For instance, treating a protein in cow’s milk – casein – with the digestive enzyme trypsin produces sleep-inducing peptides called CTH. In this mixture, they identified a particular peptide called α-casozepine (α-CZP) that could encourage sleepiness and relaxation. Lin Zheng, Mouming Zhao, and colleagues wondered if even more powerful sleep-enhancing peptides existed within CTH.
About the Study
So, to begin their study, the team compared the effects of CTH and α-CZP in sleeping mice. They found that CTH had better sleep-enhancing properties than α-CZP by itself. The findings suggested that other peptides besides α-CZP exist in CTH that promotes sleepiness.
Next, the team used mass spectrometry to find bioactive peptides released from CTH during simulated digestion. Then, they virtually screened these peptides for the ability to bind to the GABA receptor and cross the blood-brain barrier.
In screening the strongest peptide candidates in the mice, they discovered YPVEPF, which showed the most promise. The peptide helped 25% of mice fall asleep faster and increased their sleep duration by over 400%. Scientists say that additional peptides in CTH may exist that could promote better sleep through other pathways. Hopefully, they will continue their research to determine other peptides found in warm milk that enhance sleep.
The study was funded by the National Natural Science Foundation of China, the Guangdong Provincial Key R&D Program, the Shandong Provincial Key R&D Program, and the Specific Fund Program for Basic and Applied Basic Research of Guangdong Province.
Other scientific studies prove that warm milk can help increase sleepiness at bedtime. In a study of patients in a hospital’s cardiac unit, those who drank warm milk and honey for three days had improved sleep. Another study that included adults over age 60 found that drinking warm fermented milk for three weeks reduced wakefulness.

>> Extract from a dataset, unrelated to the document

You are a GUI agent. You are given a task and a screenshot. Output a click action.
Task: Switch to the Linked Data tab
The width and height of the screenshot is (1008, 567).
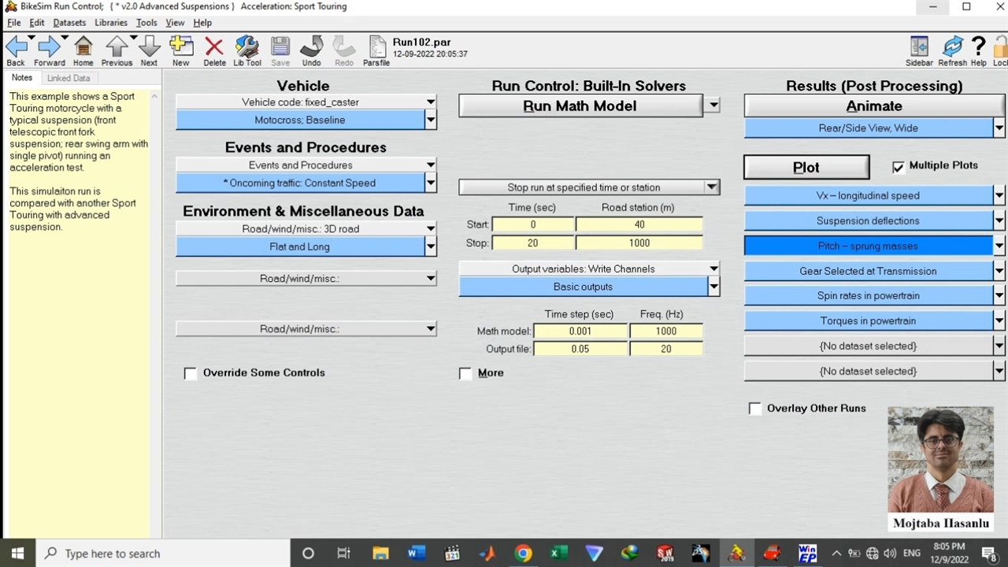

Other Tips for Better Sleep
The CDC lists other recommendations for getting better quality sleep each night:
- Maintain a consistent sleep schedule. Have a regular bedtime and waking time, even on the weekends, to reset your circadian rhythm.
- Keep your bedroom quiet, dark, and cool at night to help induce sleep.
- Remove electronic devices, such as TVs, computers, and phones from your sleeping space. Also, make sure to turn off appliances at least a few hours before bed. Blue light emitted from electronics can disrupt melatonin production.
- Don’t eat large meals before bed; if you’re hungry, eat a protein-rich snack like peanut butter or a cheese stick. Avoid caffeine and alcohol before bed as well.
- Exercise each day. Even if you walk for 30 minutes, moving your body a little each day promotes better sleep.
Not a Fan of Warm Milk? Then Try Snacking on These Foods, Instead
- Sunflower seeds
- Pumpkin seeds
Hopefully, these tips will help you get more shuteye each night. Remember to prioritize your sleep because it’s essential to your health and well-being. Globally, citizens have reported increased sleep deprivation over the years, and experts recognize the issue as a public health concern.
Fortunately, a better night’s sleep often boils down to modifiable factors like sleep hygiene. Make sure to have a relaxation routine in place before bed to prepare your body and mind for sleep.
For generations, cultures all over the world have turned to warm milk to promote better sleep. Now, scientists have evidence to prove it’s not just folklore – peptides in the milk bind to GABA receptors to encourage sleep. Findings showed two peptides in particular, α-CZP and YPVEPF had sleep-enhancing effects.
The researchers hope to perform additional studies in the future to identify other peptides in warm milk that promote sleep. For now, this study may help with the development of natural sleep remedies moving forward.